Several of the species from the Dolyhir Limestone Formation at Dolyhir have their type horizon and locality here, for example S. gracilis Garwood and Goodyear, 1919, M. (F) quetra Bassett (1977), R. syrphetodes Owens and Thomas (1975), T volsoriforma Siveter (1980), C. peraticus Owens (1973) and Bumastus? pbrix Lane and Thomas (1978).
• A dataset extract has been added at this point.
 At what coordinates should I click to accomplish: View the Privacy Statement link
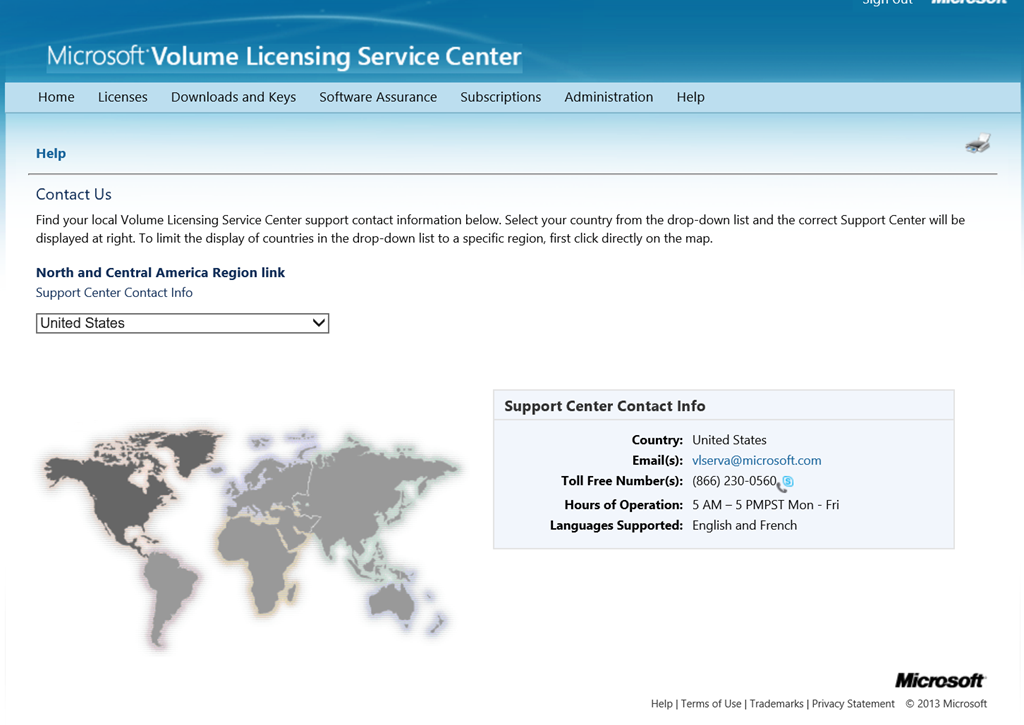click(853, 704)
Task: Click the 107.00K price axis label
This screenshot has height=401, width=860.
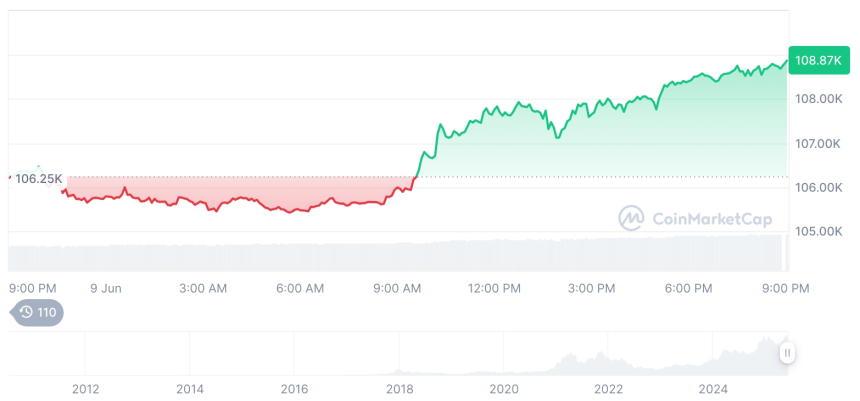Action: click(818, 143)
On palaeontological grounds, using brachiopods, trilobites, conodonts and (from the regionally overlying Coalbrookdale Formation) graptolites, the limestone is believed to span the centrifugus, murchisoni and at least some part of the riccartonensis biozones, the presence of O. sagitta rhenana restricting at least part of the limestone to the eponymous conodont biozone (lower Sheinwoodian); on purely stratigraphical criteria the base could be as old as early Telychian (Kirk, 1951a, 1951b; Zeigler et al., 1968b; Bassett, 1974a; Aldridge and Schonlaub, 1989; Cocks et al., 1992; Jeppsson et al., 1995).
The Coalbrookdale Formation is exposed in Quarry D and, now also, parts of the extended Dolyhir Quarry. In Quarry D it occurs as a small, downfaulted patch that may be conformable with the underlying limestone and contains calcareous concretions yielding well-preserved specimens of Tapinocalymene nodulosa and Dalmanites. The presence of Monograptus flemingii indicates an age within the rigidus to lundgreni biozones (Bassett, 1974a).
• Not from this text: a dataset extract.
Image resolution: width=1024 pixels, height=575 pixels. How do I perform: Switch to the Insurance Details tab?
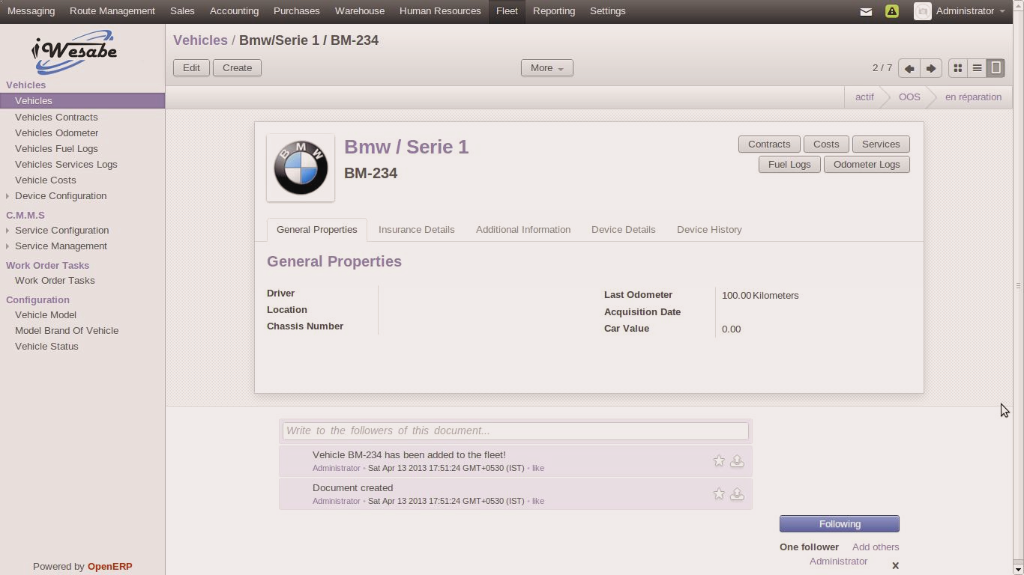tap(416, 230)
Precambrian and Silurian strata within the quarries are cut by three large, continuous faults striking NNE, dipping WNW with apparent normal offsets (WNW downthrow)
Interpretation
The Dolyhir Limestone, with its algal nodules, represents deposition in a very shallow water, turbulent environment with minimum elastic input. It formed somewhat offshore (mid-outer shelf), on the topographical highs formed by the Precambrian basement, though it may have been part of a more continuous carbonate shelf extending to the probably coeval Woolhope Limestone Formation area of deposition of the Woolhope, May Hill and Malverns inliers to the south-east (Bassett, 1974a; Hurst et al., 1978).
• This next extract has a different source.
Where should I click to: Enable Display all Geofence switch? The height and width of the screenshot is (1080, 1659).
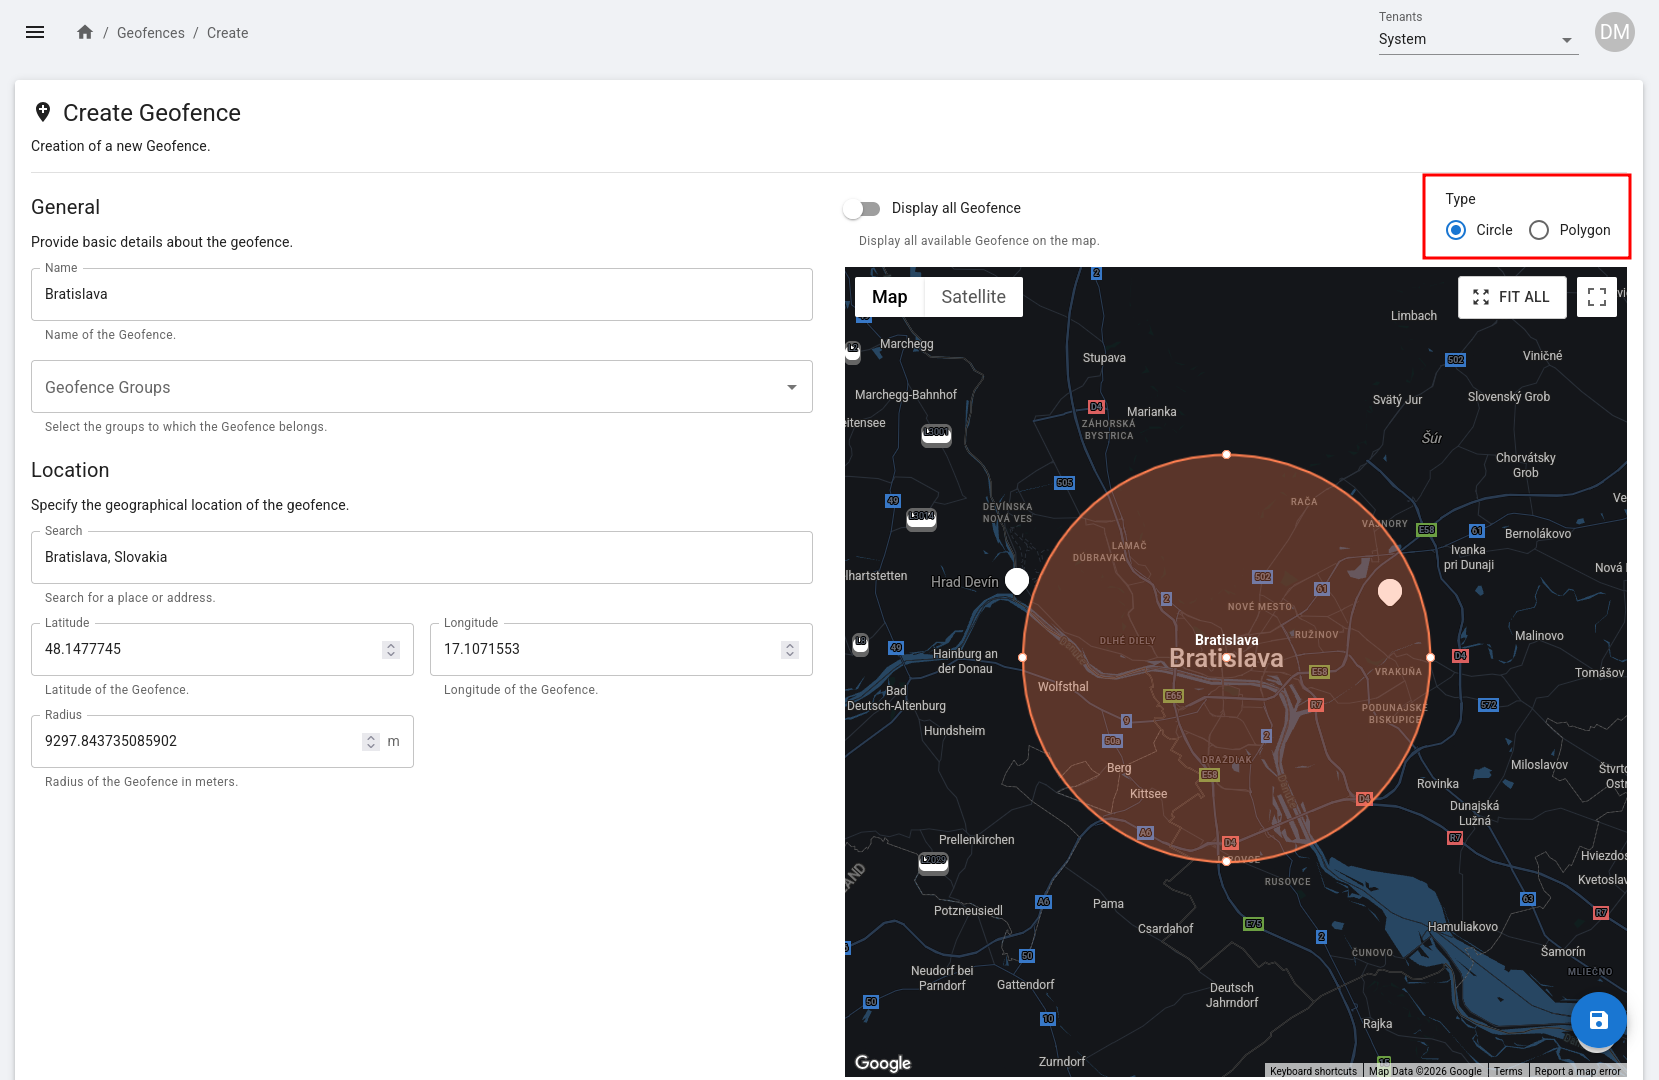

The faults affecting the Silurian and Precambrian rocks are part of the Church Stretton Lineament of the Welsh Borderland Fault System, which possibly represented a terrane boundary during the Ordovician, and which in Silurian times marked a transitional divide between the contrasting sedimentary regimes of the Midland Platform to the east and the Welsh Basin to the west (Woodcock, 1988; Woodcock and Gibbons, 1988). The Acadian event affecting these faults involved sinistral transpression and has been interpreted as representing a final collision between Avalonia and Laurentia (Soper and Hutton, 1984; Pickering et al., 1988; Woodcock et al., 1988).
Conclusions
The early Wenlock limestone at Dolyhir, together with the nearby development at Nash Scar, is the richest development of algal limestones in the British Silurian. These are fingerprint environmental indicators for shallow water. The limestones were deposited offshore between the inner shelf and the basin on Precambrian highs, in an area caught up within movements along the Welsh Borderland Fault System. These quarries also represent the type locality for several species belonging to different invertebrate groups. The site is of great palaeontological, palaeoenvironmental, palaeogeographical and tectonic interest, and is used frequently for research and teaching purposes.